Attenzione, spoiler alert:
Questo post è stato scritto appena dopo il fischio finale della partita. Declino ogni responsabilità se esso non rispetta la pubblica decenza.
É il mio primo Sei Nazioni da immigrata in Inghilterra, per me è tutto nuovo: niente stadio, niente Roma, niente amici con cui soffrire per ottanta minuti. Alla meglio mi sarei accontentata di un pub, di un manipolo di inglesi pronti a guardarmi dall’alto in basso e di una BBC dal commento “fazioso”, perché siamo italiani e quindi non capiamo niente di rugby.
E invece.
E invece abbiamo messo il muto durante la Marsigliese, perché se è vero che il rugby è uno sport di valori, e io sono sempre stata un tipo sportivo e dall’esemplare fair play, per una volta il televisore andava messo muto. Scusate, amici francesi.
L’Italia è partita forte, fortissima. E al solito si pensava: «Eh, ora tocca soffrire nel secondo tempo, perché i nostri cedono, come da copione.» e invece no.
Non avevo mai visto un’Italia così. La Francia è rimasta a guardare, ha provato a fare qualcosa, ma Brunel ci aveva avvertito: «Dobbiamo imporre il nostro gioco, non subire quello avversario» aveva detto un po’ di tempo fa. Ed ecco che il pirenaico ha tirato fuori dal basco un’Italia prepotente e determinata, capace di sciogliere ogni nodo psicologico che l’ha sempre fregata, in un modo o nell’altro.
E se il (grande) merito di Jacques Brunel è di aver fatto fare all’Italia quel salto di qualità a cui in molti ormai non credevano più, il merito sul campo va a quei 23 giovanotti con le spalle larghe e i femorali ipertrofici che hanno pestato l’erba dell’Olimpico. Nelle mete di Parisse e Castrogiovanni c’è tutta la squadra, dai placcaggi di Favaro e Minto alla nostra mischia regale, passando per i trequarti che osano e giocano.

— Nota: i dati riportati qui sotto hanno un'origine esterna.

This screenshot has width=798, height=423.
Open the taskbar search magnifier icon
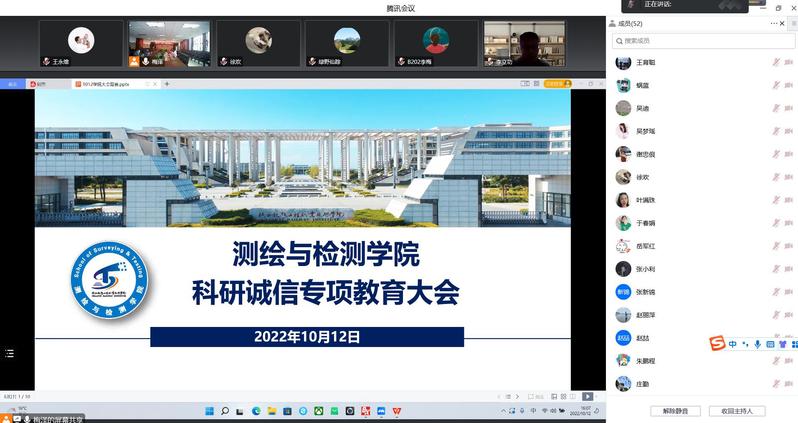(225, 410)
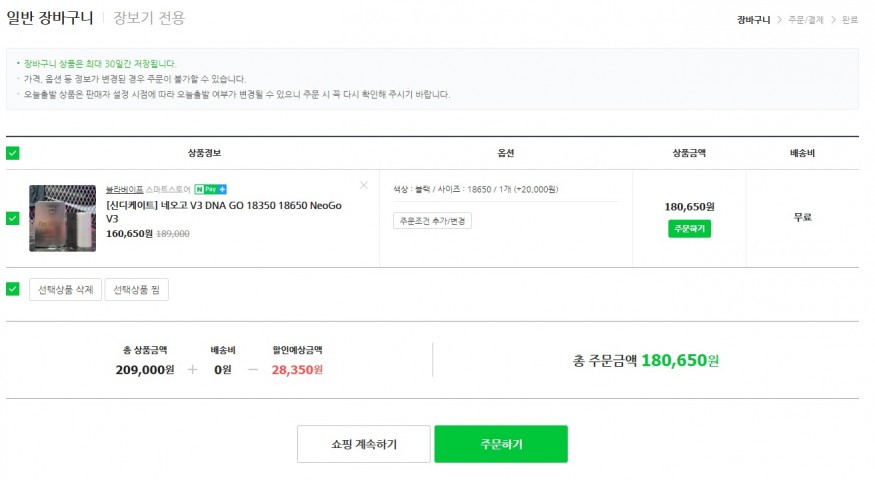Click the 완료 breadcrumb step
875x480 pixels.
pyautogui.click(x=850, y=19)
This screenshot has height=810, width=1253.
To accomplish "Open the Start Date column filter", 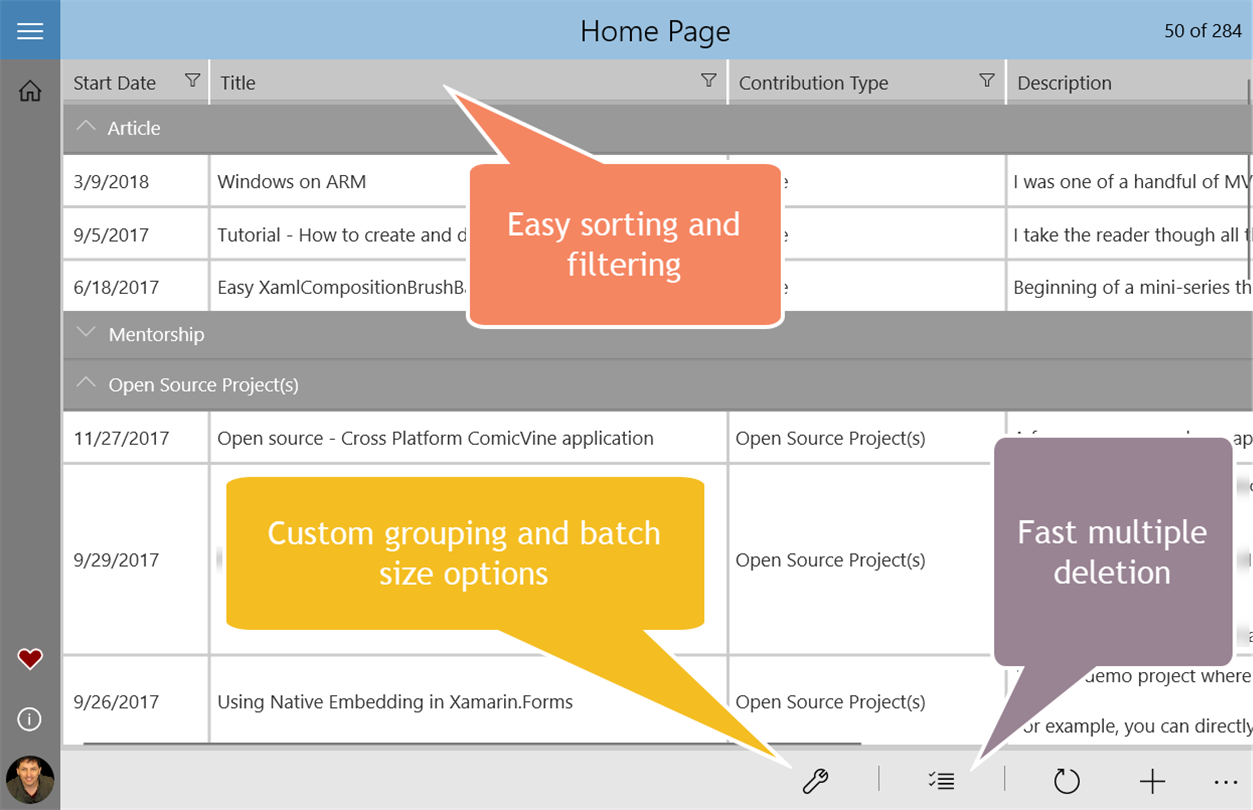I will 193,81.
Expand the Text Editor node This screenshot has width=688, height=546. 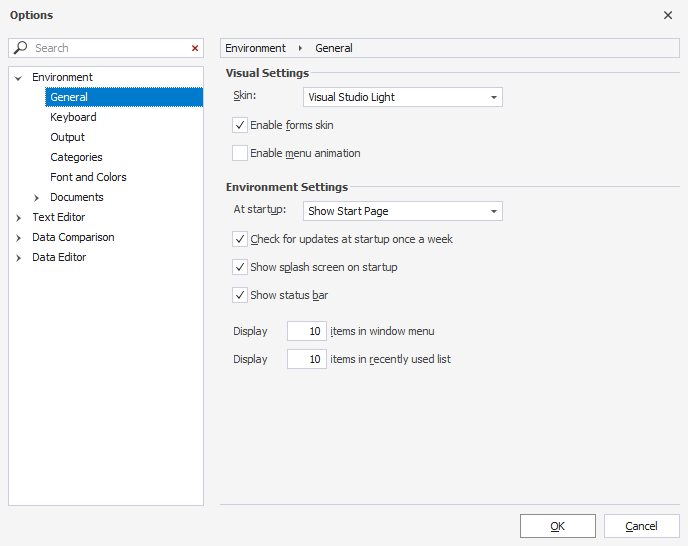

E sembrano divertirsi, come forse non si era visto mai.
E poi ci sono i 78 kg di Luciano Orquera, il Man of The Match, che con le ultime prestazioni in azzurro ha dato un paio di schiaffoni sonori a tutti i suoi detrattori. Ora, non so se Lucianino ha bevuto una pozione segreta oppure se il coach gli ha lasciato campo libero per fare quello che vuole, e lui ha iniziato davvero a fare quello che voleva, inventando cose e leggendo linee di corsa che manco Conrad Smith, a momenti.
Però l’importante è che giochi sempre così. Se qualcuno in lettura lo incontra, per favore, gli dia un bacetto da parte mia.
I commentatori della BBC hanno mostrato grande rispetto nei confronti dei nostri*. Finalmente, anche gli inglesi ci prendono sul serio, e vi pare poco. Non vedo l’ora di vedere le facce dei miei colleghi francesi, che tanto mi perculavano sabato sera.
Mia sorella ha guardato il secondo tempo con il commento francese, e ha detto che anche loro hanno ammesso la nostra bravura, con grande sportività. E quasi quasi mi pento di aver messo il muto alla tv durante il loro inno.
Anche Sir Wilkinson ci ha detto bravi. Anche lui, il più grande di tutti i numeri 10.
Tutti si sperticano in grandi complimenti per l’Italia del rugby, ora. Che bello.
Sembra uno slogan elettorale, ma è vero: è tempo di dire basta per sempre alle sconfitte onorevoli. Siamo diventati grandi e maggiorenni. É come se ora avessimo preso la patente sapendo che non si deve bere, se si deve guidare.
É arrivato il tempo della consapevolezza, per l’Italia del rugby.
Ed era anche ora. Avanti così, ragazzi.
Photo credit Andrea Masi
*Inutile dire che quelli della BBC erano un gradino sotto Sky Italia, e quindi sentivamo Munari parlare e urlare come una taccola! Vittorio, meno male che esisti.